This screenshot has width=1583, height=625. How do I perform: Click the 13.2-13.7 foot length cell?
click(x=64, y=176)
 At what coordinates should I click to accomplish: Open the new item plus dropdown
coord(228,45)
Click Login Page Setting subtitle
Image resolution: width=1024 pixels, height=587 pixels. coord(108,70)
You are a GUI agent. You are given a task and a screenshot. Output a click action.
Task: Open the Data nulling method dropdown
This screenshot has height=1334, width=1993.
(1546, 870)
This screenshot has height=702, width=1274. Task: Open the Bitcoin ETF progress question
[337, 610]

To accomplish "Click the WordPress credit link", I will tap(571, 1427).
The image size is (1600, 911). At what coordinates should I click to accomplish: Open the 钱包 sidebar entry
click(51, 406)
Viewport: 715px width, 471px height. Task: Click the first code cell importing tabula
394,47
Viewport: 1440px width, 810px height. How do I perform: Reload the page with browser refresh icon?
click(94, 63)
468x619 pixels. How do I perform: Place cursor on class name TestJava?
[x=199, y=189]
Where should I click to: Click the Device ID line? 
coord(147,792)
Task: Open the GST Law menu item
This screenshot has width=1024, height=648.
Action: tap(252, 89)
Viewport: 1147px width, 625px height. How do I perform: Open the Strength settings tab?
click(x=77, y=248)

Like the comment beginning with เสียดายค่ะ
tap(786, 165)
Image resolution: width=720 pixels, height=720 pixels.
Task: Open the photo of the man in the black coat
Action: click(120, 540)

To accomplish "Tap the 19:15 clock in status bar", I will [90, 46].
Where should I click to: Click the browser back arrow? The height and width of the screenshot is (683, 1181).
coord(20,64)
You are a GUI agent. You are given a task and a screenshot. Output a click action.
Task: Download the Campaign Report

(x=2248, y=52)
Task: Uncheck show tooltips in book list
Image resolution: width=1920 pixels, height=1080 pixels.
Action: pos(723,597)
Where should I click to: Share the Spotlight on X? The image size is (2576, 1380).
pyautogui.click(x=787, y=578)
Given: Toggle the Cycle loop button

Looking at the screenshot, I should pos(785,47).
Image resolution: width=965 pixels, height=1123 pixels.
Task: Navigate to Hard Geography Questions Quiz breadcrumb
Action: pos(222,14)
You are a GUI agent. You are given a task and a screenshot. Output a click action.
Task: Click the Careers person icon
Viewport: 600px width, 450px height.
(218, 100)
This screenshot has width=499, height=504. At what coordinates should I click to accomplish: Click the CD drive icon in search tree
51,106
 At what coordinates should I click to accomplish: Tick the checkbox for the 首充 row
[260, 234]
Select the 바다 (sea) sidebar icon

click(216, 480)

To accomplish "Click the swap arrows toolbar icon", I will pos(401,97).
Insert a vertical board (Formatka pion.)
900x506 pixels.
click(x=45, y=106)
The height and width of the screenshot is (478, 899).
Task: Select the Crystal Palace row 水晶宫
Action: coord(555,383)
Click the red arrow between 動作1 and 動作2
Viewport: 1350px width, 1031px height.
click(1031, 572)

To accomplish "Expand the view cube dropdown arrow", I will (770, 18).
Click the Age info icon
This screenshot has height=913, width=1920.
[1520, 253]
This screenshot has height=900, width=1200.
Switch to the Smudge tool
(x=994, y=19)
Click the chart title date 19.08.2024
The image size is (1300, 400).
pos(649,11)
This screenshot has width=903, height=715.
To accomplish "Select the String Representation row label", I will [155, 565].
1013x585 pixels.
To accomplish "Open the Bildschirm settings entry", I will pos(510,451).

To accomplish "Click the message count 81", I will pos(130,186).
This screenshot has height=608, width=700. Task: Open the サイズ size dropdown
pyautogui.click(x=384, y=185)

++++++++++

Exercise details >> Rewrite the listing above with "menu" substituted for every occurrence of "dropdown", and leave everything else unchanged.

Answer to the task >>
This screenshot has width=1583, height=625. How do I perform: Click the 13.2-13.7 foot length cell?
click(x=64, y=176)
 At what coordinates should I click to accomplish: Open the new item plus menu
coord(228,45)
Click Login Page Setting subtitle
Image resolution: width=1024 pixels, height=587 pixels. coord(108,70)
You are a GUI agent. You are given a task and a screenshot. Output a click action.
Task: Open the Data nulling method menu
This screenshot has height=1334, width=1993.
(1546, 870)
This screenshot has height=702, width=1274. Task: Open the Bitcoin ETF progress question
[337, 610]

To accomplish "Click the WordPress credit link", I will tap(571, 1427).
The image size is (1600, 911). At what coordinates should I click to accomplish: Open the 钱包 sidebar entry
click(51, 406)
Viewport: 715px width, 471px height. Task: Click the first code cell importing tabula
394,47
Viewport: 1440px width, 810px height. How do I perform: Reload the page with browser refresh icon?
click(94, 63)
468x619 pixels. How do I perform: Place cursor on class name TestJava?
[x=199, y=189]
Where should I click to: Click the Device ID line? 
coord(147,792)
Task: Open the GST Law menu item
This screenshot has width=1024, height=648.
Action: tap(252, 89)
Viewport: 1147px width, 625px height. How do I perform: Open the Strength settings tab?
click(x=77, y=248)

Like the comment beginning with เสียดายค่ะ
tap(786, 165)
Image resolution: width=720 pixels, height=720 pixels.
Task: Open the photo of the man in the black coat
Action: click(120, 540)

To accomplish "Tap the 19:15 clock in status bar", I will [90, 46].
Where should I click to: Click the browser back arrow? The height and width of the screenshot is (683, 1181).
coord(20,64)
You are a GUI agent. You are given a task and a screenshot. Output a click action.
Task: Download the Campaign Report

(x=2248, y=52)
Task: Uncheck show tooltips in book list
Image resolution: width=1920 pixels, height=1080 pixels.
Action: pos(723,597)
Where should I click to: Share the Spotlight on X? The image size is (2576, 1380).
pyautogui.click(x=787, y=578)
Given: Toggle the Cycle loop button

Looking at the screenshot, I should pos(785,47).
Image resolution: width=965 pixels, height=1123 pixels.
Task: Navigate to Hard Geography Questions Quiz breadcrumb
Action: pos(222,14)
You are a GUI agent. You are given a task and a screenshot. Output a click action.
Task: Click the Careers person icon
Viewport: 600px width, 450px height.
(218, 100)
This screenshot has width=499, height=504. At what coordinates should I click to accomplish: Click the CD drive icon in search tree
51,106
 At what coordinates should I click to accomplish: Tick the checkbox for the 首充 row
[260, 234]
Select the 바다 (sea) sidebar icon

click(216, 480)

To accomplish "Click the swap arrows toolbar icon", I will pos(401,97).
Insert a vertical board (Formatka pion.)
900x506 pixels.
click(x=45, y=106)
The height and width of the screenshot is (478, 899).
Task: Select the Crystal Palace row 水晶宫
Action: coord(555,383)
Click the red arrow between 動作1 and 動作2
Viewport: 1350px width, 1031px height.
click(1031, 572)

To accomplish "Expand the view cube menu arrow", I will (770, 18).
Click the Age info icon
This screenshot has height=913, width=1920.
[1520, 253]
This screenshot has height=900, width=1200.
Switch to the Smudge tool
(x=994, y=19)
Click the chart title date 19.08.2024
The image size is (1300, 400).
pos(649,11)
This screenshot has width=903, height=715.
To accomplish "Select the String Representation row label", I will [155, 565].
1013x585 pixels.
To accomplish "Open the Bildschirm settings entry", I will pos(510,451).

To accomplish "Click the message count 81", I will pos(130,186).
This screenshot has height=608, width=700. Task: Open the サイズ size menu
pyautogui.click(x=384, y=185)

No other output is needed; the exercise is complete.